§ **HOW TO COMPLETE THIS TASK**:
In your reply, reproduce every line of the data without any alteration.

Stored data entries:
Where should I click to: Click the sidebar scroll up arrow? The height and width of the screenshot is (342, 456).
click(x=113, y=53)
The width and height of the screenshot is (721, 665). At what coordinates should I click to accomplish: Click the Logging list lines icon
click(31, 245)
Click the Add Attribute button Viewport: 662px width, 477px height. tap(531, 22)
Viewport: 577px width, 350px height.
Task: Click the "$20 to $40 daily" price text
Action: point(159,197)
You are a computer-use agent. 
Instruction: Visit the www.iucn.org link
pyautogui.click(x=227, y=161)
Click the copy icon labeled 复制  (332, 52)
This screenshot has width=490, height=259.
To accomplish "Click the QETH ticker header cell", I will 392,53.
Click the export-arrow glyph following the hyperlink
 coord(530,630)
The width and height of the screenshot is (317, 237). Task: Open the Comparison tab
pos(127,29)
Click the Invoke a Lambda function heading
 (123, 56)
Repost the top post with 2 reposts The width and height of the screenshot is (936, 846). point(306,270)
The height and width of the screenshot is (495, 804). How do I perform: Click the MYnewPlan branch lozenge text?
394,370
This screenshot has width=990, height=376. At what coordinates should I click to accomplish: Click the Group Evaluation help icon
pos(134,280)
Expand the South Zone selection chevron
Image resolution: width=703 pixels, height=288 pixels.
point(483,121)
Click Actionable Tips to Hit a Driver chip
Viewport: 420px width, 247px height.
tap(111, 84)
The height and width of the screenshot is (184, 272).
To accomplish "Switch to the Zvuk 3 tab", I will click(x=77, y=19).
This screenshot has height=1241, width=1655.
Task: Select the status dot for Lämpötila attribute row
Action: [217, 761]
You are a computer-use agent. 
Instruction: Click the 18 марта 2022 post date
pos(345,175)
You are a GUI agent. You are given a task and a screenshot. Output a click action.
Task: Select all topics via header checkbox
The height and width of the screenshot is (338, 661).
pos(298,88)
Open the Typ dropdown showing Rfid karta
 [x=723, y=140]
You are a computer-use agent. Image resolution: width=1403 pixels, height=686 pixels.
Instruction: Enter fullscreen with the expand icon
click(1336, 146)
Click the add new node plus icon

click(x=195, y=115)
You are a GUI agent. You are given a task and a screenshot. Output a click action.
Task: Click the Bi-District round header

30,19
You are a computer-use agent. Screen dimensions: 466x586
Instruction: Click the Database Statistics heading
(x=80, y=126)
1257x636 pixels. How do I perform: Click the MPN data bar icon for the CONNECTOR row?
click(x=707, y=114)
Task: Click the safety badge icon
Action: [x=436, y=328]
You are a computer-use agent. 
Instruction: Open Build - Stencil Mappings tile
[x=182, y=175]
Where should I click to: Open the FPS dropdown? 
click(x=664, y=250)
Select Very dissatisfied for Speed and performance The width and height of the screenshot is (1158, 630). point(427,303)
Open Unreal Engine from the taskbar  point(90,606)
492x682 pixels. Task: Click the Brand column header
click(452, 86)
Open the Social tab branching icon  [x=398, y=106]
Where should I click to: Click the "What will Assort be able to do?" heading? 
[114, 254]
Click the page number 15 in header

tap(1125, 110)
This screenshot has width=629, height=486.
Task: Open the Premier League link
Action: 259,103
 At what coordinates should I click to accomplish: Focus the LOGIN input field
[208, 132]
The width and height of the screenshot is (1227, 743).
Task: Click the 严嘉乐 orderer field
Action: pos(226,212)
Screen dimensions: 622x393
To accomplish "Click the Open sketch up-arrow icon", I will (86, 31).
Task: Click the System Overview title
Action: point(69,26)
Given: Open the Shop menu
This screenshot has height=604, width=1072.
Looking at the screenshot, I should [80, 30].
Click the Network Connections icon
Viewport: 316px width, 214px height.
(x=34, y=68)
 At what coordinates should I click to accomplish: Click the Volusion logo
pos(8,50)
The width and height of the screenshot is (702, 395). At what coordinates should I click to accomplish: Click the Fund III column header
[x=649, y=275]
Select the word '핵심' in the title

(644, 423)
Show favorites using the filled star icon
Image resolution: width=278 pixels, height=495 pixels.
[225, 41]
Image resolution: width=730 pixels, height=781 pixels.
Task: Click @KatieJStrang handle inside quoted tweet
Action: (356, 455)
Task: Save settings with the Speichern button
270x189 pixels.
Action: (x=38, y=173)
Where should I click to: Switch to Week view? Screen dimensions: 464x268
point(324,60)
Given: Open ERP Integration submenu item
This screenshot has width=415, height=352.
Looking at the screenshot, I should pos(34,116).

§ **RESPONSE AREA**:
Where should I click to: Click the sidebar scroll up arrow? The height and width of the screenshot is (342, 456).
click(x=113, y=53)
The width and height of the screenshot is (721, 665). At what coordinates should I click to accomplish: Click the Logging list lines icon
click(31, 245)
Click the Add Attribute button Viewport: 662px width, 477px height. tap(531, 22)
Viewport: 577px width, 350px height.
Task: Click the "$20 to $40 daily" price text
Action: point(159,197)
You are a computer-use agent. 
Instruction: Visit the www.iucn.org link
pyautogui.click(x=227, y=161)
Click the copy icon labeled 复制  (332, 52)
This screenshot has width=490, height=259.
To accomplish "Click the QETH ticker header cell", I will 392,53.
Click the export-arrow glyph following the hyperlink
 coord(530,630)
The width and height of the screenshot is (317, 237). Task: Open the Comparison tab
pos(127,29)
Click the Invoke a Lambda function heading
 (123, 56)
Repost the top post with 2 reposts The width and height of the screenshot is (936, 846). point(306,270)
The height and width of the screenshot is (495, 804). How do I perform: Click the MYnewPlan branch lozenge text?
394,370
This screenshot has width=990, height=376. At what coordinates should I click to accomplish: Click the Group Evaluation help icon
pos(134,280)
Expand the South Zone selection chevron
Image resolution: width=703 pixels, height=288 pixels.
point(483,121)
Click Actionable Tips to Hit a Driver chip
Viewport: 420px width, 247px height.
tap(111, 84)
The height and width of the screenshot is (184, 272).
To accomplish "Switch to the Zvuk 3 tab", I will click(x=77, y=19).
This screenshot has height=1241, width=1655.
Task: Select the status dot for Lämpötila attribute row
Action: [217, 761]
You are a computer-use agent. 
Instruction: Click the 18 марта 2022 post date
pos(345,175)
You are a GUI agent. You are given a task and a screenshot. Output a click action.
Task: Select all topics via header checkbox
The height and width of the screenshot is (338, 661).
pos(298,88)
Open the Typ dropdown showing Rfid karta
 [x=723, y=140]
You are a computer-use agent. Image resolution: width=1403 pixels, height=686 pixels.
Instruction: Enter fullscreen with the expand icon
click(1336, 146)
Click the add new node plus icon

click(x=195, y=115)
You are a GUI agent. You are given a task and a screenshot. Output a click action.
Task: Click the Bi-District round header

30,19
You are a computer-use agent. Screen dimensions: 466x586
Instruction: Click the Database Statistics heading
(x=80, y=126)
1257x636 pixels. How do I perform: Click the MPN data bar icon for the CONNECTOR row?
click(x=707, y=114)
Task: Click the safety badge icon
Action: [x=436, y=328]
You are a computer-use agent. 
Instruction: Open Build - Stencil Mappings tile
[x=182, y=175]
Where should I click to: Open the FPS dropdown? 
click(x=664, y=250)
Select Very dissatisfied for Speed and performance The width and height of the screenshot is (1158, 630). point(427,303)
Open Unreal Engine from the taskbar  point(90,606)
492x682 pixels. Task: Click the Brand column header
click(452, 86)
Open the Social tab branching icon  [x=398, y=106]
Where should I click to: Click the "What will Assort be able to do?" heading? 
[114, 254]
Click the page number 15 in header

tap(1125, 110)
This screenshot has width=629, height=486.
Task: Open the Premier League link
Action: 259,103
 At what coordinates should I click to accomplish: Focus the LOGIN input field
[208, 132]
The width and height of the screenshot is (1227, 743).
Task: Click the 严嘉乐 orderer field
Action: pos(226,212)
Screen dimensions: 622x393
To accomplish "Click the Open sketch up-arrow icon", I will (86, 31).
Task: Click the System Overview title
Action: point(69,26)
Given: Open the Shop menu
This screenshot has height=604, width=1072.
Looking at the screenshot, I should [80, 30].
Click the Network Connections icon
Viewport: 316px width, 214px height.
(x=34, y=68)
 At what coordinates should I click to accomplish: Click the Volusion logo
pos(8,50)
The width and height of the screenshot is (702, 395). At what coordinates should I click to accomplish: Click the Fund III column header
[x=649, y=275]
Select the word '핵심' in the title

(644, 423)
Show favorites using the filled star icon
Image resolution: width=278 pixels, height=495 pixels.
[225, 41]
Image resolution: width=730 pixels, height=781 pixels.
Task: Click @KatieJStrang handle inside quoted tweet
Action: (356, 455)
Task: Save settings with the Speichern button
270x189 pixels.
Action: (x=38, y=173)
Where should I click to: Switch to Week view? Screen dimensions: 464x268
point(324,60)
Given: Open ERP Integration submenu item
This screenshot has width=415, height=352.
Looking at the screenshot, I should pos(34,116).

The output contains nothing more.